#### ACTIVITY:
Filtering the records below, copy only those lines that include the word "وزارية".
• • • • • • •
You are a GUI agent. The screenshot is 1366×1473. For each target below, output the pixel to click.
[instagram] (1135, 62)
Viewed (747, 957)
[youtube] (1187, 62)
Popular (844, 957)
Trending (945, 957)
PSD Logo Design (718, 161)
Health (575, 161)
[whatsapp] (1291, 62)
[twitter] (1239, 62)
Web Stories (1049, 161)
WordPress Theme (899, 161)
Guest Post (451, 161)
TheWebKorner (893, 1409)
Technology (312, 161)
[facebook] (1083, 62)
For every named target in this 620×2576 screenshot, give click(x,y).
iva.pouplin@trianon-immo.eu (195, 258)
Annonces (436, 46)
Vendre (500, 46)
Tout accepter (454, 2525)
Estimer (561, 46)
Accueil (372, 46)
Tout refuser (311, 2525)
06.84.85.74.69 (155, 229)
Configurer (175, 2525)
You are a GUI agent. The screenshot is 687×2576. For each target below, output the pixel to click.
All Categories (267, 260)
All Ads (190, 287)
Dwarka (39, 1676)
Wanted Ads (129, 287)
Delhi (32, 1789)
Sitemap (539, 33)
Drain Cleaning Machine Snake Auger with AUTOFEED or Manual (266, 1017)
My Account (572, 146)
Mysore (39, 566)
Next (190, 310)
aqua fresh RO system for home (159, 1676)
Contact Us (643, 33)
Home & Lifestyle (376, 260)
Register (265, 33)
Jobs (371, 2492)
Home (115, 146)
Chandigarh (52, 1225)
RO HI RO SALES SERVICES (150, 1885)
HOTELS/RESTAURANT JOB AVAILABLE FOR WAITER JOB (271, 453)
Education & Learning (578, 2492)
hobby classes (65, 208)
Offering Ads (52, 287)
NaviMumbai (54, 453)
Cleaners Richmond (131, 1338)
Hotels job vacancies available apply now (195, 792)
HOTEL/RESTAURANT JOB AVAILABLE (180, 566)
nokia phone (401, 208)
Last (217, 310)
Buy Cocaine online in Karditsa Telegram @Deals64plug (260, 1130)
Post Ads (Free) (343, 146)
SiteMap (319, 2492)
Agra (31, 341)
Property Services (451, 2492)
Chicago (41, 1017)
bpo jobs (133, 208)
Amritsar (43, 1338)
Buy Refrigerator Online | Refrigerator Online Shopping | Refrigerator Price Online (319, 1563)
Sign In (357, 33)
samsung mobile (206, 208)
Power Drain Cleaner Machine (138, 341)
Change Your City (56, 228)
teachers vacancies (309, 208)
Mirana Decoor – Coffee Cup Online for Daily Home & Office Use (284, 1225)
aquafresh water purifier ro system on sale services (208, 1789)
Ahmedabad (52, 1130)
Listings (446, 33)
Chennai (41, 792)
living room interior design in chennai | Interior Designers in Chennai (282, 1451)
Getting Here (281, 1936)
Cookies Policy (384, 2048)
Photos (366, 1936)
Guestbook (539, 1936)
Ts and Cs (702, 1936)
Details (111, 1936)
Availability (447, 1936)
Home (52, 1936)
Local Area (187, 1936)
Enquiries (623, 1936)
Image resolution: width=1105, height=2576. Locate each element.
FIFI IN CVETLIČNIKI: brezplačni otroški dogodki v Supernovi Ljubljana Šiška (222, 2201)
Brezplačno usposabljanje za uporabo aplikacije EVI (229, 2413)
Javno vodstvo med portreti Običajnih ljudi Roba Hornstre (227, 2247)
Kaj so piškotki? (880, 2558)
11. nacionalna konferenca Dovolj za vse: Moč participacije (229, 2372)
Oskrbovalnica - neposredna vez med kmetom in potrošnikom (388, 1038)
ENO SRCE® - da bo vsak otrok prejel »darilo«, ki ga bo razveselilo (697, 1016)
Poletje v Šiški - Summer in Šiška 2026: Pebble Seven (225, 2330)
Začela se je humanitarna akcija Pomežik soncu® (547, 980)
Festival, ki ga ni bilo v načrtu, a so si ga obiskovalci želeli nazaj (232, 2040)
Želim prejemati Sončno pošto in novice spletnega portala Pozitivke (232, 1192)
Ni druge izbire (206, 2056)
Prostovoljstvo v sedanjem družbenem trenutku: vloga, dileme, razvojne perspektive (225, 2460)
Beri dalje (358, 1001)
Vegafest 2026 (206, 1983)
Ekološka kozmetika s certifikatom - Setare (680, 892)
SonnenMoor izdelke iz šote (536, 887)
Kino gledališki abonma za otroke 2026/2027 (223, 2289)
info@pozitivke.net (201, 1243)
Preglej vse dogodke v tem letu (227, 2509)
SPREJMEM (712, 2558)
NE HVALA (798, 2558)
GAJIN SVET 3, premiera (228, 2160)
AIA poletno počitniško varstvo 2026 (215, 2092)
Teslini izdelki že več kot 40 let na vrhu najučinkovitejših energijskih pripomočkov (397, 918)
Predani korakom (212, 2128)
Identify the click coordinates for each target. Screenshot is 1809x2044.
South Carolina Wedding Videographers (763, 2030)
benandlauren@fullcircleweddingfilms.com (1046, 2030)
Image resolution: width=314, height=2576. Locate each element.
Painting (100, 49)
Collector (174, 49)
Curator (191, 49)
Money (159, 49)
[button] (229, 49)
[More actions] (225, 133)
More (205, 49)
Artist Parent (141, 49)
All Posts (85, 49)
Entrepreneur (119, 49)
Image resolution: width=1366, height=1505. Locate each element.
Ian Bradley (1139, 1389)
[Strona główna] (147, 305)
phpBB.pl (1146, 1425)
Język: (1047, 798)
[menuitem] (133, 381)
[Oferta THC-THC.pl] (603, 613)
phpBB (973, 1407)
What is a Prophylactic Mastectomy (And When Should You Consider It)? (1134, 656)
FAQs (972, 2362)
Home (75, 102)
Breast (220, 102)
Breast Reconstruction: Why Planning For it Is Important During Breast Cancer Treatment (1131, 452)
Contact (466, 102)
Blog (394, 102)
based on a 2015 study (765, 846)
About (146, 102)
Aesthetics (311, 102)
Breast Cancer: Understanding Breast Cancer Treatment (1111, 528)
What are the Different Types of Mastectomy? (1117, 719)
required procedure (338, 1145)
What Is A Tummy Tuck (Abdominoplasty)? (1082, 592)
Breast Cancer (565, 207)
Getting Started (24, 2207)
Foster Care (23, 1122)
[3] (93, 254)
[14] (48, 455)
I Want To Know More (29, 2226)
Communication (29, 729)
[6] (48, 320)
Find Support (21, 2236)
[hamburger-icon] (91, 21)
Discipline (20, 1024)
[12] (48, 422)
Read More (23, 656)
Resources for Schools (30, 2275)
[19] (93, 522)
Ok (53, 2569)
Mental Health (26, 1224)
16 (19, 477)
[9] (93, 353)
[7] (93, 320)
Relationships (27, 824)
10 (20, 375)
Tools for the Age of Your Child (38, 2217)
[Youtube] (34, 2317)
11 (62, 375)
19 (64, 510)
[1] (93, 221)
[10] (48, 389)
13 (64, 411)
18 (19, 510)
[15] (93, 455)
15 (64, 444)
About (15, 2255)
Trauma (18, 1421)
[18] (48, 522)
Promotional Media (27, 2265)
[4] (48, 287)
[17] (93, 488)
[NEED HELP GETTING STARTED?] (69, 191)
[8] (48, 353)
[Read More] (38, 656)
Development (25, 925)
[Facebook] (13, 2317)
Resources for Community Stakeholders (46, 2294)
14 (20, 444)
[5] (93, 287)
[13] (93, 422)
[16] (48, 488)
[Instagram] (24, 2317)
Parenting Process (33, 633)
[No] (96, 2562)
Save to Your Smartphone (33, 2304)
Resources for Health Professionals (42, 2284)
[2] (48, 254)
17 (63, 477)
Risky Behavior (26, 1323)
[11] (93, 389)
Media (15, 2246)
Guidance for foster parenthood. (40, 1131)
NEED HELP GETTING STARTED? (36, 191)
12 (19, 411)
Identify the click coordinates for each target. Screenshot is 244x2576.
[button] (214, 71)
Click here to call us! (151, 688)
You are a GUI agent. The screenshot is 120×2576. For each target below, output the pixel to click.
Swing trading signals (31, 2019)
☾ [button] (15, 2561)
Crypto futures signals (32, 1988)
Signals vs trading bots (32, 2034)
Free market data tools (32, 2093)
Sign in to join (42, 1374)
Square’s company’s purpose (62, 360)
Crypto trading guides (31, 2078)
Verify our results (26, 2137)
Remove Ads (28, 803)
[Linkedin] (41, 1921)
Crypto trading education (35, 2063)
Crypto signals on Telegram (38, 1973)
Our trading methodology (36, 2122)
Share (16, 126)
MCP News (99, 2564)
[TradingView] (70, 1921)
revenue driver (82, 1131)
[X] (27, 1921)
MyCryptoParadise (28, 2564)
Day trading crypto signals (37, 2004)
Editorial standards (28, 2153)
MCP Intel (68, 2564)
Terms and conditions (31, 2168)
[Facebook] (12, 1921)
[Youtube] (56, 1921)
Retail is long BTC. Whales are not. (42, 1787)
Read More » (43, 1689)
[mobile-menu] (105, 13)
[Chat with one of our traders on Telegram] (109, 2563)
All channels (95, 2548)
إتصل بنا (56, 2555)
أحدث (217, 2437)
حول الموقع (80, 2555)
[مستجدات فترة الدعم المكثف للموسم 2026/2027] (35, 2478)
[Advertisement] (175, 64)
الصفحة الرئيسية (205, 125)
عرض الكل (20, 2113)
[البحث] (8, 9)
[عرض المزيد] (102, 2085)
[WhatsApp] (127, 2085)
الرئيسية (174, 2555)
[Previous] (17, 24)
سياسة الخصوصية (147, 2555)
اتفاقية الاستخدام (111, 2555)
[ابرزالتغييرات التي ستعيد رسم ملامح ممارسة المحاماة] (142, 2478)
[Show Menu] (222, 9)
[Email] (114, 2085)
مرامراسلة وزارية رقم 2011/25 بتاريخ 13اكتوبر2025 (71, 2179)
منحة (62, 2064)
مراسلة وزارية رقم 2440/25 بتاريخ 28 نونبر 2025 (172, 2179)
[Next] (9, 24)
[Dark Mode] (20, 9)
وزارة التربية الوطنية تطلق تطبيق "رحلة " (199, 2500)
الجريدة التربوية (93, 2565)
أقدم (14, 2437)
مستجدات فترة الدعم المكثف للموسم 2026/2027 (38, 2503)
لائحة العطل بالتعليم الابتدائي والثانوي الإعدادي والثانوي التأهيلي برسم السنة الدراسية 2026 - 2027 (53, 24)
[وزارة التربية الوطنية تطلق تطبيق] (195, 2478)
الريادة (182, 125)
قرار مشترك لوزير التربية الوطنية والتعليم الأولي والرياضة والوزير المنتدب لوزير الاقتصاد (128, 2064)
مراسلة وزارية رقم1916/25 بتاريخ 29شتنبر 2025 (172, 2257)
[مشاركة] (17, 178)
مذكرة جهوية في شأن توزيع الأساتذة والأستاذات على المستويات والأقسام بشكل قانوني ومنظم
• • • • • • •
#### RESULT BELOW:
مرامراسلة وزارية رقم 2011/25 بتاريخ 13اكتوبر2025 (71, 2179)
مراسلة وزارية رقم 2440/25 بتاريخ 28 نونبر 2025 (172, 2179)
مراسلة وزارية رقم1916/25 بتاريخ 29شتنبر 2025 (172, 2257)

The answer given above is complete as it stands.